Cells derived from embryonic mouse STO cell lines differentiate into hepatocytes when transplanted into the livers of nonimmunosuppressed dipeptidylpeptidase IV (DPPIV)-negative F344 rats. Within 1 day after intrasplenic injection, donor cells moved rapidly into the liver and were found in intravascular and perivascular sites; by 1 month, they were intrasinusoidal and also integrated into hepatic plates with approximately 2% efficiency and formed conjoint bile canaliculi. Neither donor cell proliferation nor host inflammatory responses were observed during this time. Detection of intrahepatic mouse COX1 mitochondrial DNA and mouse albumin mRNA in recipient rats indicated survival and differentiation of donor cells for at least 3 months. Mouse COX1 targets were also detected intrahepatically 4-9 weeks after STO cell injection into nonimmunosuppressed wild-type rats.

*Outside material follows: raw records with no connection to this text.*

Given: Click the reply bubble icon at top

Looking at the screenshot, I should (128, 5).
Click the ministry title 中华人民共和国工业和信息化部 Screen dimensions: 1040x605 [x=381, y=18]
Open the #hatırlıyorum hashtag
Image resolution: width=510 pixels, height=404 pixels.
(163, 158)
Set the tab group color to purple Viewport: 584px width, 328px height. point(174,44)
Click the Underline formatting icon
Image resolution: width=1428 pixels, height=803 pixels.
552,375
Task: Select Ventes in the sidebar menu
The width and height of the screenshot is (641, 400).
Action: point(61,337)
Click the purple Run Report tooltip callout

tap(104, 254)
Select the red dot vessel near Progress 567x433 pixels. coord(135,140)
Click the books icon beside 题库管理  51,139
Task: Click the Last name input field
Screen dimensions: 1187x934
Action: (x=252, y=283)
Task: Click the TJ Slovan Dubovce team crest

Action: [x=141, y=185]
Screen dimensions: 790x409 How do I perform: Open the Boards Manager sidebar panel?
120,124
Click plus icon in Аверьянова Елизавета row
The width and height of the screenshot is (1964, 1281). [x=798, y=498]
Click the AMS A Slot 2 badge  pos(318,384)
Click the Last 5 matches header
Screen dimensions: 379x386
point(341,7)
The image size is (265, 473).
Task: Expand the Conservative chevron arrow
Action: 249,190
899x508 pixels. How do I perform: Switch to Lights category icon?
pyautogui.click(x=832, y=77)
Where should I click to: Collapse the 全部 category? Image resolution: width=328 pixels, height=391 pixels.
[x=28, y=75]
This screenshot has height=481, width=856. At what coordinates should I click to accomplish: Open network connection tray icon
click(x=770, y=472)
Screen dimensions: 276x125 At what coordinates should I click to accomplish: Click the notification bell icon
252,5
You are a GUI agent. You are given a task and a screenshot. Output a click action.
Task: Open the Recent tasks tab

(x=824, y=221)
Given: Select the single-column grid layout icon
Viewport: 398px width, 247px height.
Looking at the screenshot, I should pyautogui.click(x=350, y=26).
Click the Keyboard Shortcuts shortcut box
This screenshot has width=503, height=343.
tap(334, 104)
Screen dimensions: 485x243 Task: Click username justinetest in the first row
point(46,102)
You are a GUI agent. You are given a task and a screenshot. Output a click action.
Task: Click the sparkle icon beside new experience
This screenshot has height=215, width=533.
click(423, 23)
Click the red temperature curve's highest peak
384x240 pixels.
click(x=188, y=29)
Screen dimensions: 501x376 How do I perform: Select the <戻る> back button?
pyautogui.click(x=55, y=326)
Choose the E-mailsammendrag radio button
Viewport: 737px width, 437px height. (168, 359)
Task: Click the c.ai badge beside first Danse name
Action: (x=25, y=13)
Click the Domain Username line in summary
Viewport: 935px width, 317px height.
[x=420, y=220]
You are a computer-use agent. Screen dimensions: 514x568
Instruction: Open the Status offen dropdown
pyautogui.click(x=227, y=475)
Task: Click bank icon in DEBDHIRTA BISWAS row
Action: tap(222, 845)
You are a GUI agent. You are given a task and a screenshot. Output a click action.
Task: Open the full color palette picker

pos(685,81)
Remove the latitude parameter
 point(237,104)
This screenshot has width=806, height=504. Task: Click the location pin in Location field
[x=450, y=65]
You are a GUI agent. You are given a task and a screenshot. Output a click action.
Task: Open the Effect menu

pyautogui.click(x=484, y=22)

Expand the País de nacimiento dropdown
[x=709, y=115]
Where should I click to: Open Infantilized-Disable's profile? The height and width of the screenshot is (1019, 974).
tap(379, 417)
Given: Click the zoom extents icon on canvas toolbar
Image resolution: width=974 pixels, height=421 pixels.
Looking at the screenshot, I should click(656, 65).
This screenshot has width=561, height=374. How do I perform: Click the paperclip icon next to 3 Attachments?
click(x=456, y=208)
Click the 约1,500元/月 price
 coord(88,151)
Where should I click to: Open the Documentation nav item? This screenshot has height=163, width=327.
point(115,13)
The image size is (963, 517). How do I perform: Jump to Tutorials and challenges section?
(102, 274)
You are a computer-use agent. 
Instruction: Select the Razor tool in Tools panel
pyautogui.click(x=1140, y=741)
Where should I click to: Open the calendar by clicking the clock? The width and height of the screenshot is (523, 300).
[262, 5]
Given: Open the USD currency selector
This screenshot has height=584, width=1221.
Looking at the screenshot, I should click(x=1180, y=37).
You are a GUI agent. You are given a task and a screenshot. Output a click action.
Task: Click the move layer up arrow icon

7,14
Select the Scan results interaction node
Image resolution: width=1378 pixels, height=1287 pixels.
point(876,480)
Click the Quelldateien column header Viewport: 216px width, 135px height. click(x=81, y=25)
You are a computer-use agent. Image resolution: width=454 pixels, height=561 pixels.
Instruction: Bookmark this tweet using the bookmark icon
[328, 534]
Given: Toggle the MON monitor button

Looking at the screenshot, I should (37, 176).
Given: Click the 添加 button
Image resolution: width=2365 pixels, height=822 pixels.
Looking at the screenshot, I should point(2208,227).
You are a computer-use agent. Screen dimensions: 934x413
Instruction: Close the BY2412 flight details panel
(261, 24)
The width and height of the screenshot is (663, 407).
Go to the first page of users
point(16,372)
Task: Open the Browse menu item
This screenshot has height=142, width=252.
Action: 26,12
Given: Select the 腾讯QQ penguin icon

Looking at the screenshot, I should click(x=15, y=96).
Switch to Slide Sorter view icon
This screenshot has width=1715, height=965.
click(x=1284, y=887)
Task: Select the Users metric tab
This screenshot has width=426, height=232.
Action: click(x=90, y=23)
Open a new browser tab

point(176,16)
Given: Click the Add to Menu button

In contrast to STO-transplanted rats, mouse DNA or RNA was not detectable in untreated or mock-transplanted rats or in rats injected with donor cell DNA. In cultured STO donor cells, DPPIV and glucose-6-phosphatase activities were observed in small clusters; in contrast, mouse major histocompatibility complex class I H-2Kq, H-2D q, and H-2Lq and class II I-Aq markers were undetectable in vitro before or after interferon gamma treatment. Together with H-2K allele typing, which confirmed the Swiss mouse origin of the donor cells, these observations indicate that mouse-derived STO cell lines can differentiate along hepatocytic lineage and engraft into rat liver across major histocompatibility barriers.

Original languageEnglish (US)
Pages (from-to)186-199
Number of pages14
Issue number2
StatePublished - Feb 2005


  • Mouse STO progenitor cells
  • Nonimmunosuppressed rats
  • Xenotransplantation

ASJC Scopus subject areas

  • Medicine(all)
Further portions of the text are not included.